### To do
Each entry below needs to be copied exactly, with nothing dropped.

### Records for the task
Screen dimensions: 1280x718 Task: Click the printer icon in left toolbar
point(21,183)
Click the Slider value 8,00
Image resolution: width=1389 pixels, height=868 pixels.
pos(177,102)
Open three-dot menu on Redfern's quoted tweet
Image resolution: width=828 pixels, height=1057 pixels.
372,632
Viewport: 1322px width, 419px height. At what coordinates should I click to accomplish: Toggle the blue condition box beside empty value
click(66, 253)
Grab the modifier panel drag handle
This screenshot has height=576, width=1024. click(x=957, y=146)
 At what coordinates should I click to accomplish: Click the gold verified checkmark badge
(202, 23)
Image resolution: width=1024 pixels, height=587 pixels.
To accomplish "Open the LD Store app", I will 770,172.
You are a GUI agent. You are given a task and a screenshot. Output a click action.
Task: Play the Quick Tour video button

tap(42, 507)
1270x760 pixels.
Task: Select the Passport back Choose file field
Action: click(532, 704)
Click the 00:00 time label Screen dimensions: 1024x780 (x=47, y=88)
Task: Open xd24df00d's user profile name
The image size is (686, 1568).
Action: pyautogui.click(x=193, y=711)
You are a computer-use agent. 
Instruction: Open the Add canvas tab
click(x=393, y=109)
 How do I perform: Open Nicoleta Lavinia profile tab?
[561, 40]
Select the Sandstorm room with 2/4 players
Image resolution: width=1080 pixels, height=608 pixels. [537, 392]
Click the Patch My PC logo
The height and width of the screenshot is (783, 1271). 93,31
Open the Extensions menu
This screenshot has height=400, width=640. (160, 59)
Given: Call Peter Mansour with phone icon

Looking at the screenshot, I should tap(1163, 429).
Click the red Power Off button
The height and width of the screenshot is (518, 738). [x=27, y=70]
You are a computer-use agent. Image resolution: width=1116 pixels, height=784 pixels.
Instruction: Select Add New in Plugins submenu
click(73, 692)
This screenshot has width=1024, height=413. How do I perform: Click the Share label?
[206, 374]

### Answer below
Screen dimensions: 1280x718 Task: Click the printer icon in left toolbar
point(21,183)
Click the Slider value 8,00
Image resolution: width=1389 pixels, height=868 pixels.
pos(177,102)
Open three-dot menu on Redfern's quoted tweet
Image resolution: width=828 pixels, height=1057 pixels.
372,632
Viewport: 1322px width, 419px height. At what coordinates should I click to accomplish: Toggle the blue condition box beside empty value
click(66, 253)
Grab the modifier panel drag handle
This screenshot has height=576, width=1024. click(x=957, y=146)
 At what coordinates should I click to accomplish: Click the gold verified checkmark badge
(202, 23)
Image resolution: width=1024 pixels, height=587 pixels.
To accomplish "Open the LD Store app", I will 770,172.
You are a GUI agent. You are given a task and a screenshot. Output a click action.
Task: Play the Quick Tour video button

tap(42, 507)
1270x760 pixels.
Task: Select the Passport back Choose file field
Action: click(532, 704)
Click the 00:00 time label Screen dimensions: 1024x780 (x=47, y=88)
Task: Open xd24df00d's user profile name
The image size is (686, 1568).
Action: pyautogui.click(x=193, y=711)
You are a computer-use agent. 
Instruction: Open the Add canvas tab
click(x=393, y=109)
 How do I perform: Open Nicoleta Lavinia profile tab?
[561, 40]
Select the Sandstorm room with 2/4 players
Image resolution: width=1080 pixels, height=608 pixels. [537, 392]
Click the Patch My PC logo
The height and width of the screenshot is (783, 1271). 93,31
Open the Extensions menu
This screenshot has height=400, width=640. (160, 59)
Given: Call Peter Mansour with phone icon

Looking at the screenshot, I should tap(1163, 429).
Click the red Power Off button
The height and width of the screenshot is (518, 738). [x=27, y=70]
You are a computer-use agent. Image resolution: width=1116 pixels, height=784 pixels.
Instruction: Select Add New in Plugins submenu
click(73, 692)
This screenshot has width=1024, height=413. How do I perform: Click the Share label?
[206, 374]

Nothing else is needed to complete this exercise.